**To do:** Swap "screenshot" for "screen capture" in the items from the line with "Reset the Confidence" through the end of the items, both ends included. Leave everything else unchanged and give back only those lines.

**Entries shown:**
----
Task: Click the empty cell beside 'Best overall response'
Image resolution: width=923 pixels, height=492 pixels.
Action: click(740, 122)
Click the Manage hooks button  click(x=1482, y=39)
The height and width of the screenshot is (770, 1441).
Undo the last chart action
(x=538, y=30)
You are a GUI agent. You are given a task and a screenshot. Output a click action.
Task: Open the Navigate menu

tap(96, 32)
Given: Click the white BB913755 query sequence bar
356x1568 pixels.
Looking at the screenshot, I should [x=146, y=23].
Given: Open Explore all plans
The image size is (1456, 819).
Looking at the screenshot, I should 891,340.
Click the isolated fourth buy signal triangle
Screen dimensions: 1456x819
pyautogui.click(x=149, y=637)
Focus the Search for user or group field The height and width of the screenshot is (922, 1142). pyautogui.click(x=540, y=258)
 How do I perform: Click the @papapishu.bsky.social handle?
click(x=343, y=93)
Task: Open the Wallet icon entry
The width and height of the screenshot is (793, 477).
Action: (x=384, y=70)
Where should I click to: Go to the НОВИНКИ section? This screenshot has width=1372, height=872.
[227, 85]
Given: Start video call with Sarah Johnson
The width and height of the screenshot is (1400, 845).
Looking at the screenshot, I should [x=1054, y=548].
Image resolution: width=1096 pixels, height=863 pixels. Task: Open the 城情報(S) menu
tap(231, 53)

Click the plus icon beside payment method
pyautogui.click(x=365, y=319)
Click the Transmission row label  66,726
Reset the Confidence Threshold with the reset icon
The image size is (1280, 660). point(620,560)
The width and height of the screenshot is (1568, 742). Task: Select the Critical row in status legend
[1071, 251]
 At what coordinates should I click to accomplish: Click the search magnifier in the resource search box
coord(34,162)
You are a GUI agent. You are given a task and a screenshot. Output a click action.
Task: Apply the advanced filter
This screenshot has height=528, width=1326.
----
**Exercise output:**
Reset the Confidence Threshold with the reset icon
The image size is (1280, 660). point(620,560)
The width and height of the screen capture is (1568, 742). Task: Select the Critical row in status legend
[1071, 251]
 At what coordinates should I click to accomplish: Click the search magnifier in the resource search box
coord(34,162)
You are a GUI agent. You are given a task and a screen capture. Output a click action.
Task: Apply the advanced filter
This screen capture has height=528, width=1326.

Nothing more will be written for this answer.